In animals where generation goes by heredity, wherever there is duality of sex generation is due to copulation. In the group of fishes, however, there are some that are neither male nor female, and these, while they are identical generically with other fish, differ from them specifically; but there are others that stand altogether isolated and apart by themselves. Other fishes there are that are always female and never male, and from them are conceived what correspond to the wind-eggs in birds.

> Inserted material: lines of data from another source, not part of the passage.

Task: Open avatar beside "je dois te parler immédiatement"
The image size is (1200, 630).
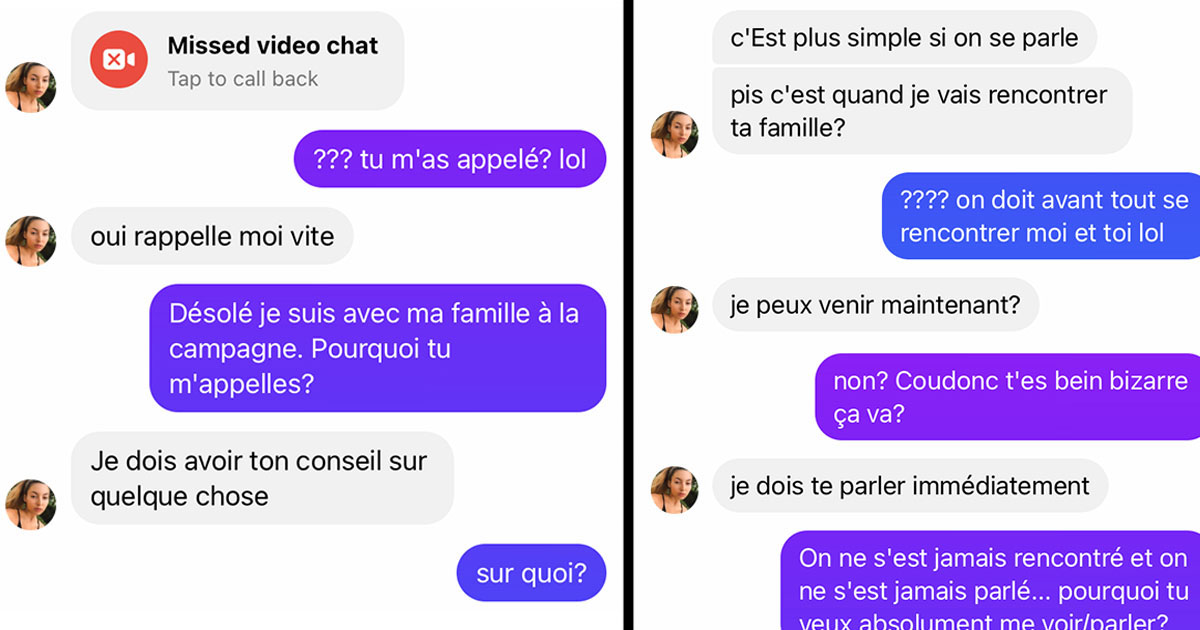Action: [675, 490]
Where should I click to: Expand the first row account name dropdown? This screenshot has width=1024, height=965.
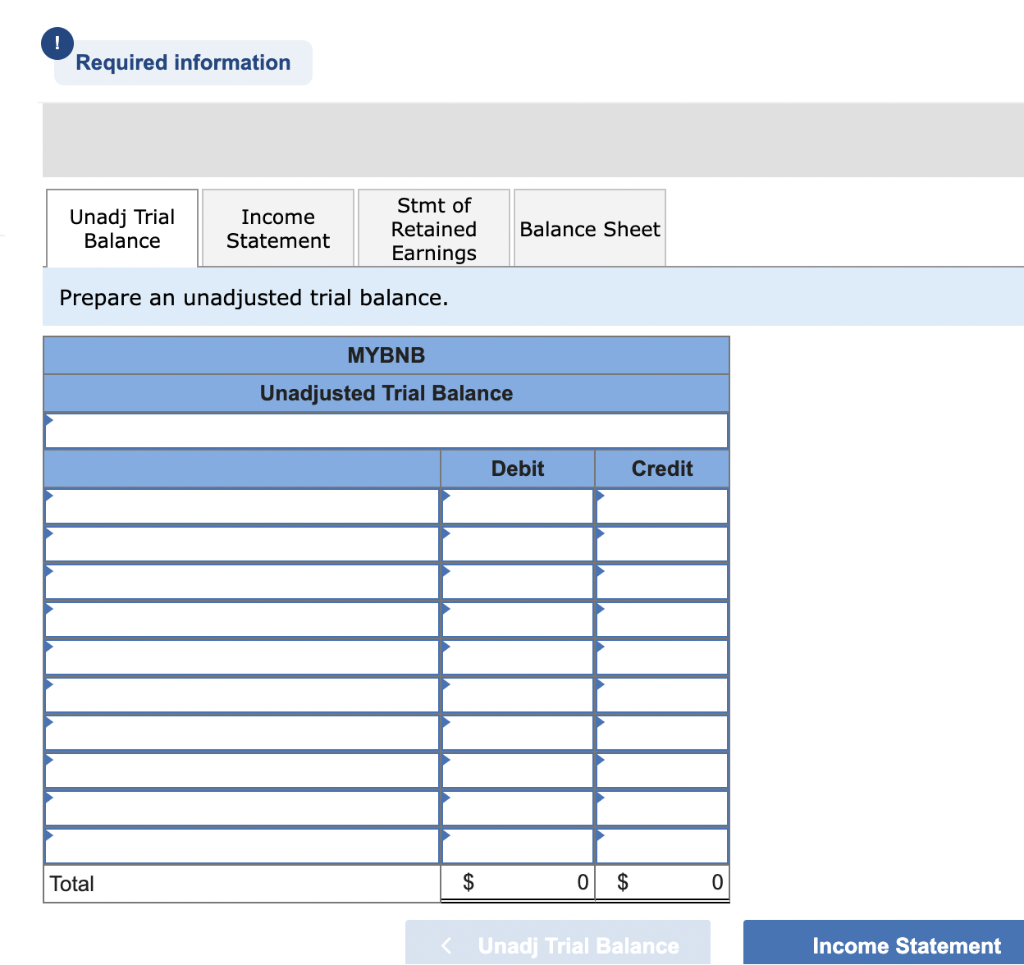pyautogui.click(x=242, y=506)
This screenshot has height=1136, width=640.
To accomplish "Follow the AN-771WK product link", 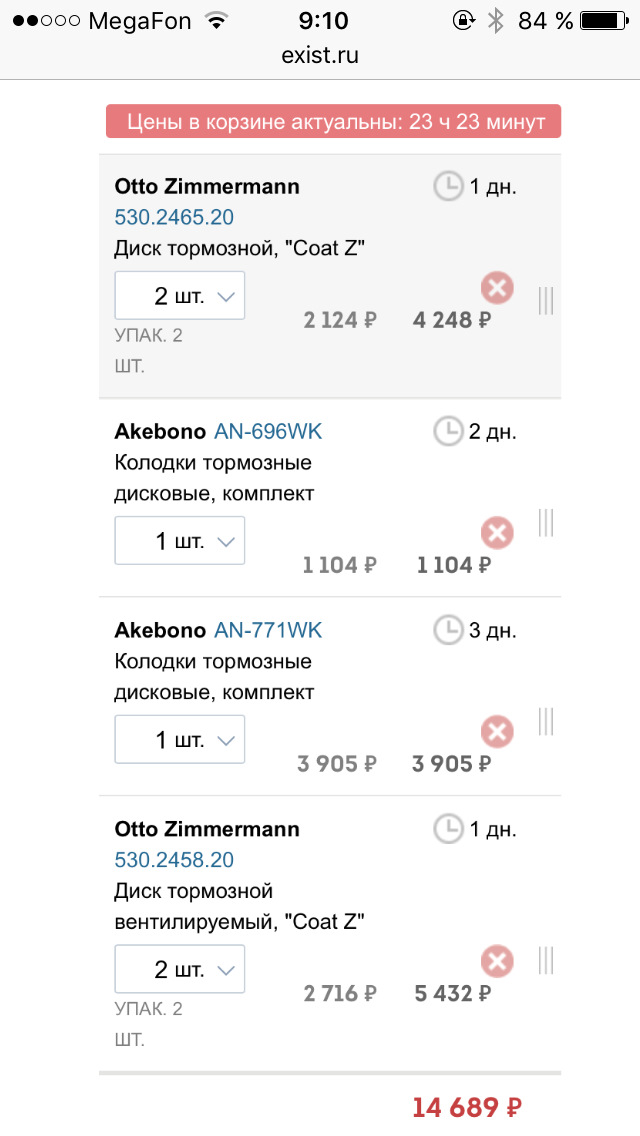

Such eggs, by the way, in birds are all unfruitful; but it is their nature to be independently capable of generation up to the egg-stage, unless indeed there be some other mode than the one familiar to us of intercourse with the male; but concerning these topics we shall treat more precisely later on. In the case of certain fishes, however, after they have spontaneously generated eggs, these eggs develop into living animals; only that in certain of these cases development is spontaneous, and in others is not independent of the male; and the method of proceeding in regard to these matters will set forth by and by, for the method is somewhat like to the method followed in the case of birds. But whensoever creatures are spontaneously generated, either in other animals, in the soil, or on plants, or in the parts of these, and when such are generated male and female, then from the copulation of such spontaneously generated males and females there is generated a something-a something never identical in shape with the parents, but a something imperfect. For instance, the issue of copulation in lice is nits; in flies, grubs; in fleas, grubs egg-like in shape; and from these issues the parent-species is never reproduced, nor is any animal produced at all, but the like nondescripts only.

First, then, we must proceed to treat of 'covering' in regard to such animals as cover and are covered; and then after this to treat in due order of other matters, both the exceptional and those of general occurrence.